Dalam liputannya, Majalah TEMPO membeberkan perusahaan-perusahaan yang terlibat dalam bisnis PCR.

"Sejumlah laboratorium tes PCR dimiliki politikus dan konglomerat. Meraup untung saat pandemi Covid-19," tulis majalah TEMPO.

"Politikus dan pengusaha kakap yang memiliki bisnis PCR untung besar. Siapa saja mereka?" lanjut majalah TEMPO.

Yang bakal bikin geger publik adalah disebutnya nama Luhut Binsar Panjaitan dalam liputan majalah TEMPO ini.

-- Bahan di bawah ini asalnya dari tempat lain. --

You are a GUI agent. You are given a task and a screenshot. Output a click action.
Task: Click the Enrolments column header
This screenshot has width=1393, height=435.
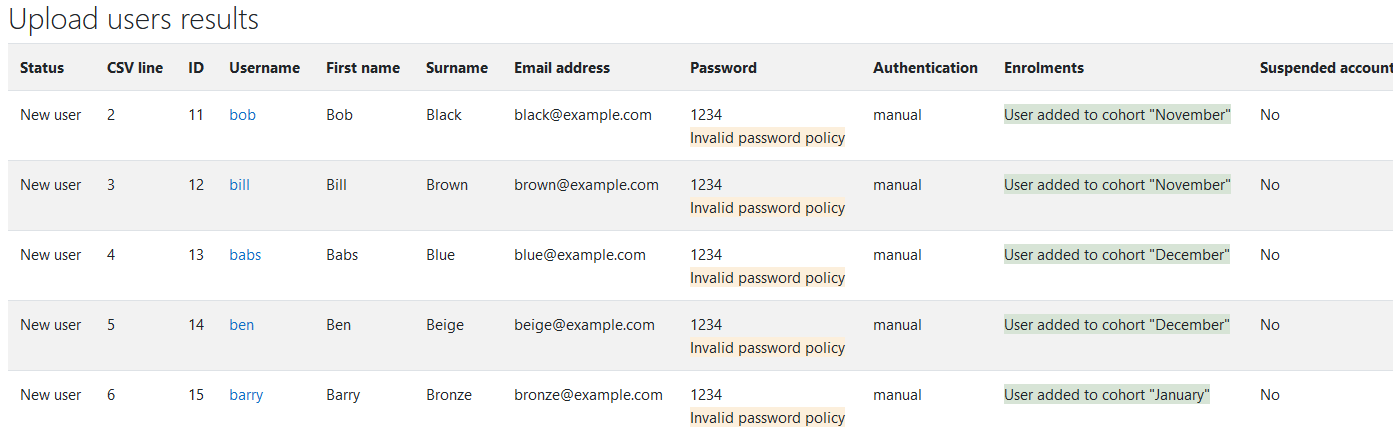tap(1044, 68)
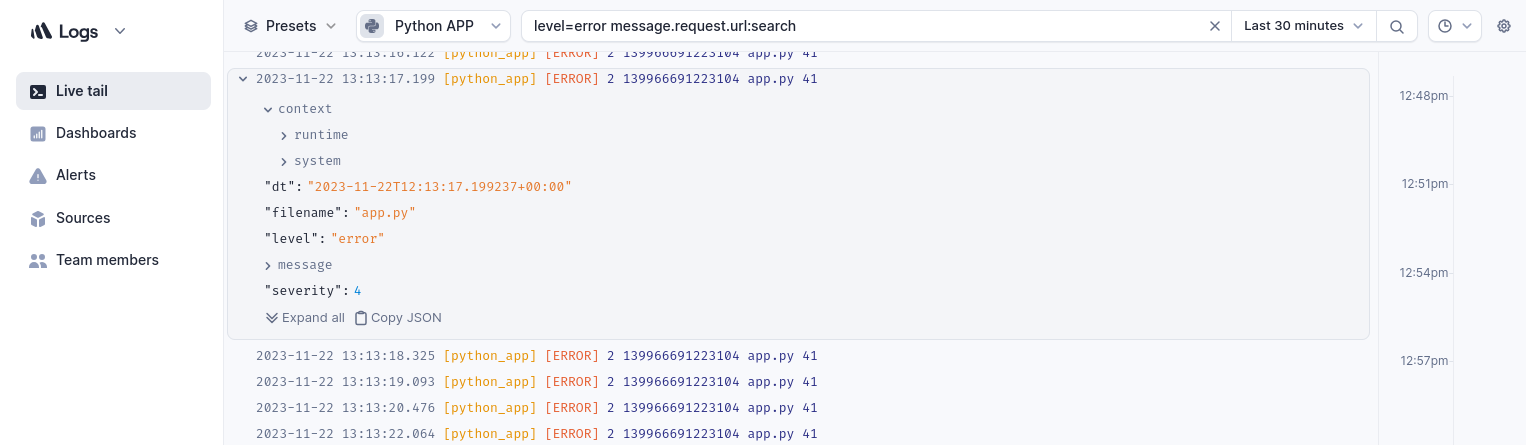Click the Dashboards chart icon
This screenshot has height=445, width=1526.
(x=38, y=133)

Berikut kutipan dari Majalah TEMPO:

[Didirikan pada April 2020, GSI Lab merupakan unit bisnis di bawah PT Genomik Solidaritas Indonesia. Di situsnya, GSI Lab yang memiliki lima cabang di Jakarta dan sekitarnya menyatakan telah mengadakan lebih dari 700 ribu tes PCR. Dalam akta Genomik tercatat, para pendiri menyetorkan modal sejumlah Rp 2,969 miliar, ekuivalen dengan 2.969 lembar saham.

Sebanyak 242 lembar atau setara dengan Rp 242 juta dipegang oleh dua perusahaan yang terafiliasi dengan Menteri Koordinator Kemaritiman dan Investasi Luhut Binsar Pandjaitan, yaitu PT Toba Sejahtra dan PT Toba Bumi Energi. Pemilik lain adalah Yayasan Adaro Bangun Energi, yang tercatat memiliki 485 lembar saham.

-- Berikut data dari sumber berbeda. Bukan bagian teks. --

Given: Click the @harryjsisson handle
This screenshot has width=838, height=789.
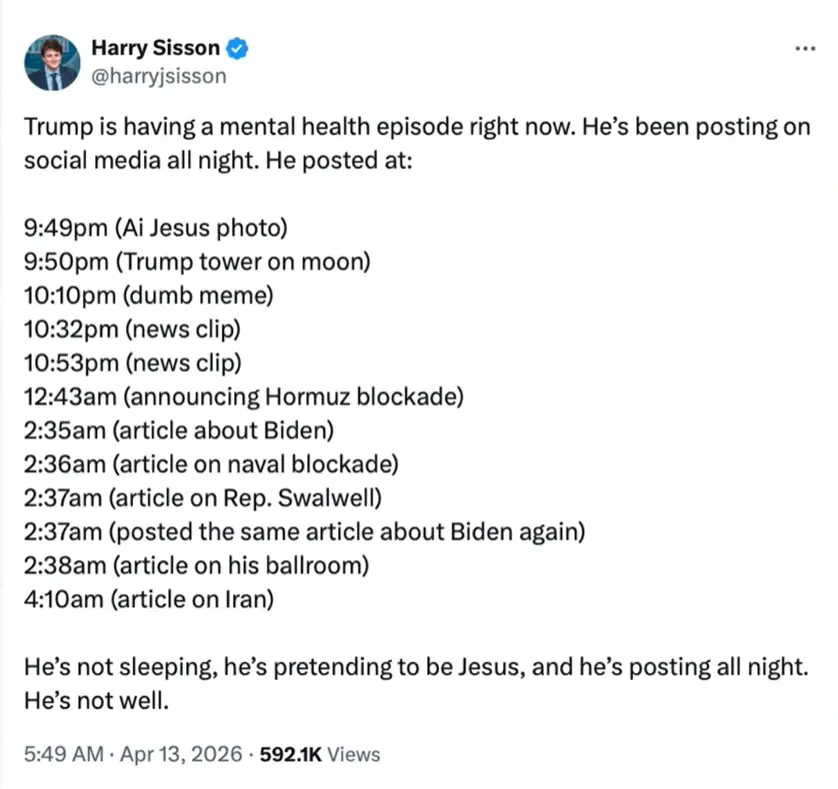Looking at the screenshot, I should [x=159, y=75].
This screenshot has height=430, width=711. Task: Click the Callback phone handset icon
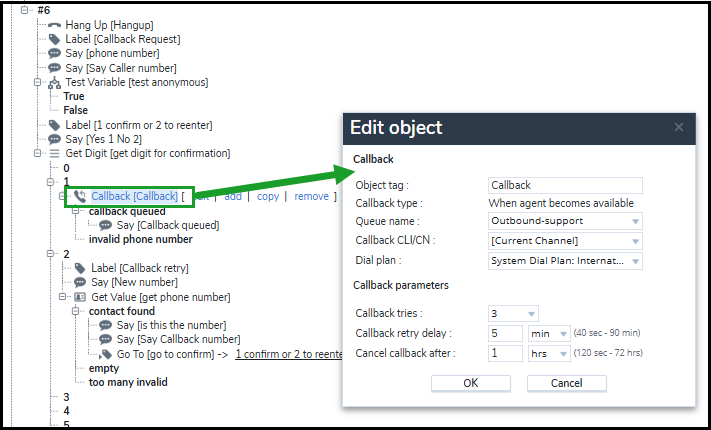click(x=80, y=196)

Yayasan Adaro merupakan organisasi nirlaba di bawah PT Adaro Energy Tbk, yang bergerak di bidang pertambangan. Di Adaro, Garibaldi Thohir—kakak Menteri Badan Usaha Milik Negara Erick Thohir—duduk sebagai presiden direktur dan mengantongi 6,18 persen saham.

Boy—panggilan Garibaldi—mengklaim Adaro berpartisipasi dalam penanganan pandemi sejak wabah Covid-19 muncul pada Maret 2020. Ia menyebutkan Adaro tak berniat mencari keuntungan dan ingin memudahkan masyarakat memperoleh layanan tes usap berbasis PCR. “Adaro berpartisipasi melalui yayasan,” ujar Boy.]